◆ **Kaynak**
**********

Bizi Takip Edin

AMERİKA

Adalet Bakanlığı Biden’ı suçlamadı ama ‘akli yeteneklerini’ sorguladı

Yayınlanma

ABD Başkanı Joe Biden’ın özel konutlarında ve ofislerinde bulunan gizli materyallerle ilgili soruşturmayı yürüten Adalet Bakanlığı Özel Danışmanı Robert Hur, 81 yaşındaki Biden’ın hassas belgeleri ‘kasıtlı olarak sakladığı ve ifşa ettiği’ sonucuna vardı.

Hur’un raporu, başkanın akli melekelerine ilişkin de sarsıcı bir portre sunuyor. Raporda 81 yaşındaki Biden’ın, başkan yardımcısı olarak görev süresinin ne zaman sona erdiğini, oğlu Beau’nun kanserden öldüğü zaman dilimini ve Obama yönetimi sırasındaki kritik dış politika tartışmalarının ayrıntılarını unuttuğu anlatılıyor.

Özel danışman, Biden’ın, başkanlık yarışından önce bir kitap yazmasına yardım eden bir araştırmacıyla yaptığı konuşmaları, ‘acı verici derecede yavaş’ olarak nitelendiriyor ve başkanın ‘olayları hatırlamakta zorlandığını ve zaman zaman kendi not defteri yazılarını okumak ve aktarmakta zorlandığını’ aktarıyor.

**********

[Görünür hedefleri bulmaya ilişkin veriler]
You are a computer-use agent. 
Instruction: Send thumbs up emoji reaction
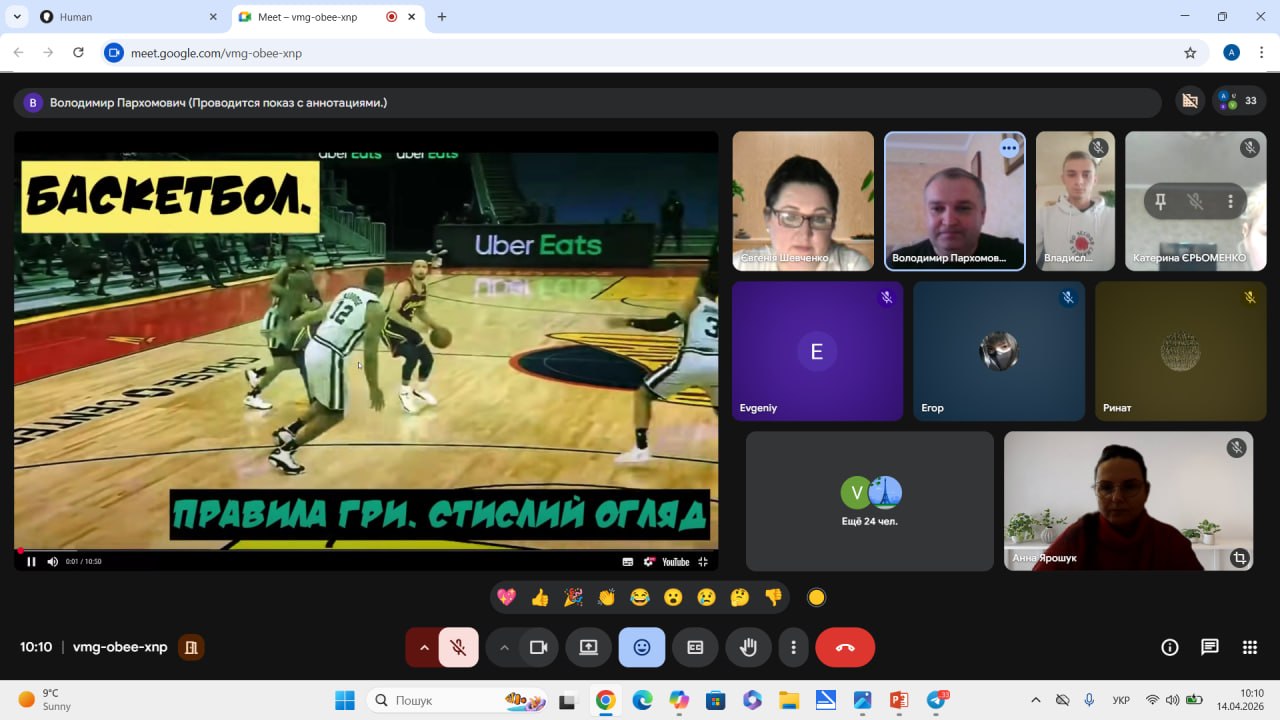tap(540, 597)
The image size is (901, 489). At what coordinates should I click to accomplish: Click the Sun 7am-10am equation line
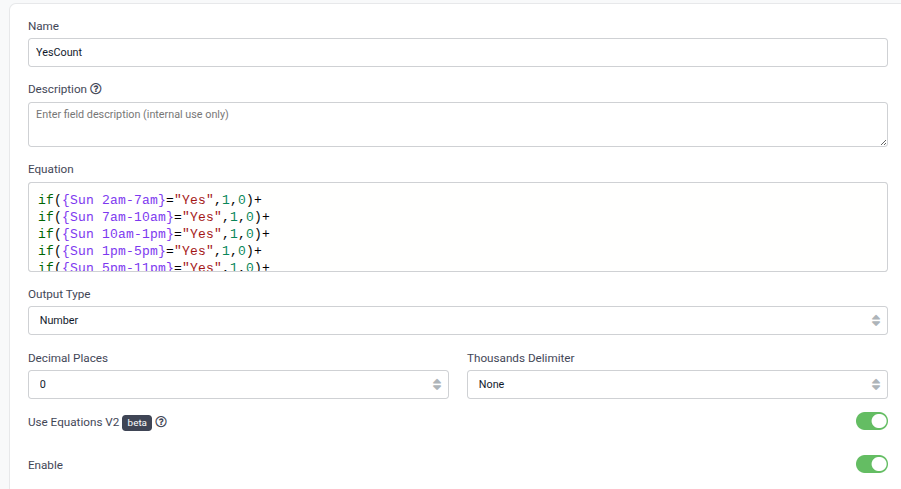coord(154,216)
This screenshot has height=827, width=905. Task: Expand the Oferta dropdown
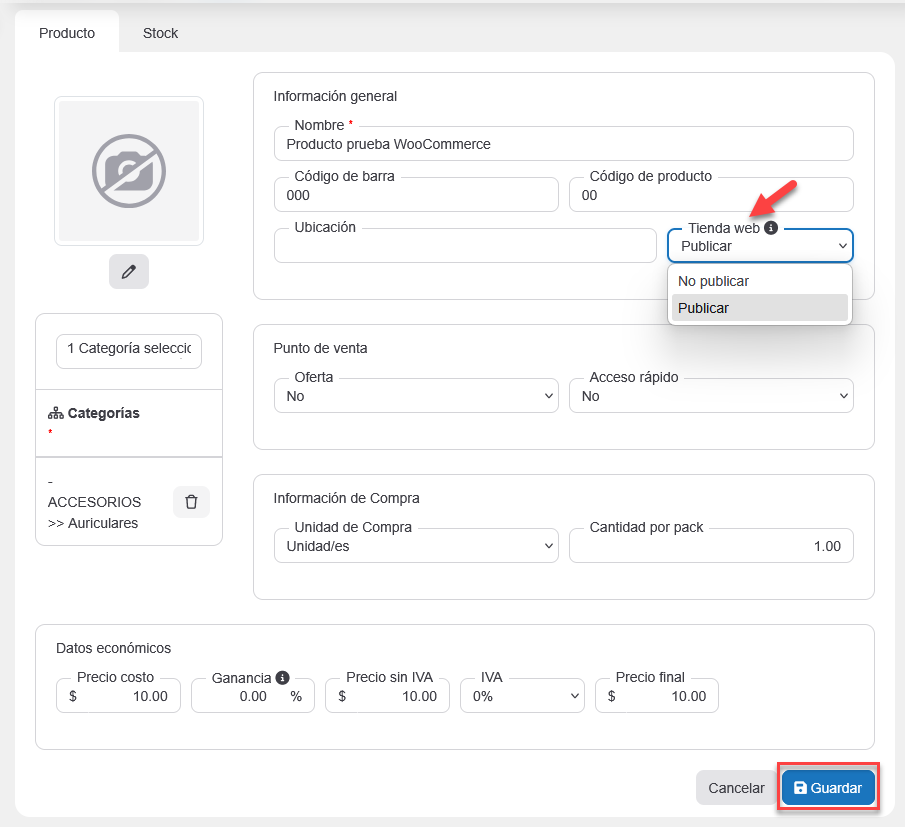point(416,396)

**********

◆ **Yönerge 1**
Lütfen şu ifadelerin haberle uyuşup uyuşmadığını evet ya da hayır diye belirtin ve her biri için haberden belirleyici sözleri aynen alıntılayın: (a) Hur, Biden'ın hassas belgeleri kasıtlı olarak sakladığı sonucuna vardı. (b) Raporda Biden'ın, oğlu Beau'nun kanserden öldüğü zaman dilimini unuttuğu anlatılıyor. (c) Özel danışman, Biden'ın araştırmacıyla yaptığı konuşmaları hızlı ve akıcı olarak nitelendiriyor.
◆ **Yönerge 2**
Habere göre Biden'la ilgili soruşturmayı yürüten Adalet Bakanlığı Özel Danışmanı kimdir?
Satırların haberle bir ilgisi yoktur.

◆ **Yanıt 1**
(a) Evet: "81 yaşındaki Biden’ın hassas belgeleri ‘kasıtlı olarak sakladığı ve ifşa ettiği’ sonucuna vardı"
(b) Evet: "oğlu Beau’nun kanserden öldüğü zaman dilimini ve Obama yönetimi sırasındaki kritik dış politika tartışmalarının ayrıntılarını unuttuğu anlatılıyor"
(c) Hayır: "‘acı verici derecede yavaş’ olarak nitelendiriyor"

◆ **Yanıt 2**
Robert Hur.